Pixel coordinate grounding data:
----------
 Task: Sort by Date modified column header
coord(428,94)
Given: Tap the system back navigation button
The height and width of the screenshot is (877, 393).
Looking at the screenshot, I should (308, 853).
----------
Please reproduce the closing stretch of the records, from the line with "The height and" through the last line, exactly as it stands.

- _Reply_
The height and width of the screenshot is (877, 393).
Looking at the screenshot, I should (308, 853).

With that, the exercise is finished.